In 2011, the investor, Mr Beasley, had sought to invest around £82,000 of his SIPP in green oil and, prospective Caribbean development, Harlequin. The SIPP Operator acted in the usual way, as pension trustee and administrator. It verified that the investments were acceptable to HMRC and undertook what the POS described as basic checks on the investments. Having ultimately accepted the investments into the SIPP, the investments ran into difficulties. Mr Beasley argued that, as trustees, the SIPP Operator had a high duty of care to consider if investments were appropriate for a particular pension.
The POS did not agree: there was no duty in this case under the Trustee Act 2000 to consider and select investments. That was for the investor and, where applicable, his/her advisor. That was clear from the welcome letter the Operator sent to the investor at the outset, which also noted that the proposed investment was unregulated and not covered by the Financial Services Compensation Scheme. Mr Beasley signed further letters confirming that he understood that the Operator was not advising or endorsing the investments.

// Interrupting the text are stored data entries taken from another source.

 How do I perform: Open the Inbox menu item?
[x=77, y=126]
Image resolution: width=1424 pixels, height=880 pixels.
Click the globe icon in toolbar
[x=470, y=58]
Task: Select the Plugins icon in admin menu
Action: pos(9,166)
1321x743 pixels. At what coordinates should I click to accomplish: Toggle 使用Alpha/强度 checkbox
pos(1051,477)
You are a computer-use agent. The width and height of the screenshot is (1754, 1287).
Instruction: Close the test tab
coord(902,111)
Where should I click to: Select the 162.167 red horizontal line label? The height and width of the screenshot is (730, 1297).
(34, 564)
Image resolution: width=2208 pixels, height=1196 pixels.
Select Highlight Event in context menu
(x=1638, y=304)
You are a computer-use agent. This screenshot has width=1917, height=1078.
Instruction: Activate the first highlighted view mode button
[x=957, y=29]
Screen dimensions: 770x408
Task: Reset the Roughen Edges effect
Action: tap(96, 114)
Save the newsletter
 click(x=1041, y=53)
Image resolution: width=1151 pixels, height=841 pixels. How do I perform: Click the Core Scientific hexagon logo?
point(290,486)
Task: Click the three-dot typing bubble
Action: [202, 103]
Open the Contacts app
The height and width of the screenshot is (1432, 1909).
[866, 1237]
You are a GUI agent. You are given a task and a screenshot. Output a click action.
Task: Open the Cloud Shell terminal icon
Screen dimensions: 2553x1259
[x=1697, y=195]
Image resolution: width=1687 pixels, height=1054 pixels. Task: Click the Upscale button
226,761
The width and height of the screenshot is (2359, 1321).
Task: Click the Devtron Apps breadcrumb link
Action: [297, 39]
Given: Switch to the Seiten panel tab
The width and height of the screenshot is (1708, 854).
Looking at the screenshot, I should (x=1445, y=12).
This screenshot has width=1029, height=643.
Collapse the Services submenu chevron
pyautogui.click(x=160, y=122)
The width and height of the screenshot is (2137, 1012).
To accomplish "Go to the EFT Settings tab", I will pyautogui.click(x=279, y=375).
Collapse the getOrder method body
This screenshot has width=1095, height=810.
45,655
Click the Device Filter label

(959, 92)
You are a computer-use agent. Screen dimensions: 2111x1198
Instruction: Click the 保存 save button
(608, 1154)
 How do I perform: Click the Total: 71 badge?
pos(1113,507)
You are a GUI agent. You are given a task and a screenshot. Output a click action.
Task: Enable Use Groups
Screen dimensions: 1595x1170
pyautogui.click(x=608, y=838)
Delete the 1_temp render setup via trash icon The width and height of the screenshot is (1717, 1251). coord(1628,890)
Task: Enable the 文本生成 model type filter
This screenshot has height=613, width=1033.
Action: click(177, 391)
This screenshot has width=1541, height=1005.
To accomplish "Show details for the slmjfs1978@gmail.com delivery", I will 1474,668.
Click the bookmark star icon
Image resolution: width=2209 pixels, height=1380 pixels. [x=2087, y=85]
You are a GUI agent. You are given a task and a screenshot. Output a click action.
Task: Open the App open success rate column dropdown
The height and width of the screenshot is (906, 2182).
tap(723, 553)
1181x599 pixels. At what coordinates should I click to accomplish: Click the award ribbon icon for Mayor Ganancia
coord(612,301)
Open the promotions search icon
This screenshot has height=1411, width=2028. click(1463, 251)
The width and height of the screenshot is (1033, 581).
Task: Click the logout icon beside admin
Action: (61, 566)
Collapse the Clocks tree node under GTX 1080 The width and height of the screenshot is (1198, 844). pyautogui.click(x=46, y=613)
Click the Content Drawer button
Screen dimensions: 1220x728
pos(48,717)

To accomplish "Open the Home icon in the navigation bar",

The POS also acknowledged that the regulator, the Financial Conduct Authority (FCA), had certain expectations of SIPP Operators and the checks undertaken before accepting investments into a SIPP. However – at least as at September 2011 – the POS considered the regulator’s primary concern wascontrols and systems designed to flag poor advice. That did not apply here as Mr Beasley was notadvised by anyone to invest as he did.
The decision is interesting as it is directly at odds with another case concerning a different investor in an unregulated investment, against the same Operator. That case was determined last year, but at the Financial Ombudsman Service (FOS). It found that the regulator’s 2009 Thematic Review into SIPP Operators required enquiries into the suitability of a proposed investment for a given investor. That decision has currently been removed from the FOS’ website and is being reviewed with the parties’ consent. If the decision is upheld, then the POS looks to be a much more tolerant tribunal than the FOS for a SIPP Operator facing a complaint regarding its due diligence or suitability of an investment.
It also remains to be seen if the POS will be as supportive of SIPP Operators’ past practice when it comes to investments in SIPPs made after the FCA’s Thematic Review of October 2012 (and its repeat paper in 2013, and ‘Dear CEO letter’ of last year). Those papers are much more prescriptive as to the requirements on SIPP Operators, its due diligence and its monitoring of investments, particularly those which are unregulated and in collective investment schemes.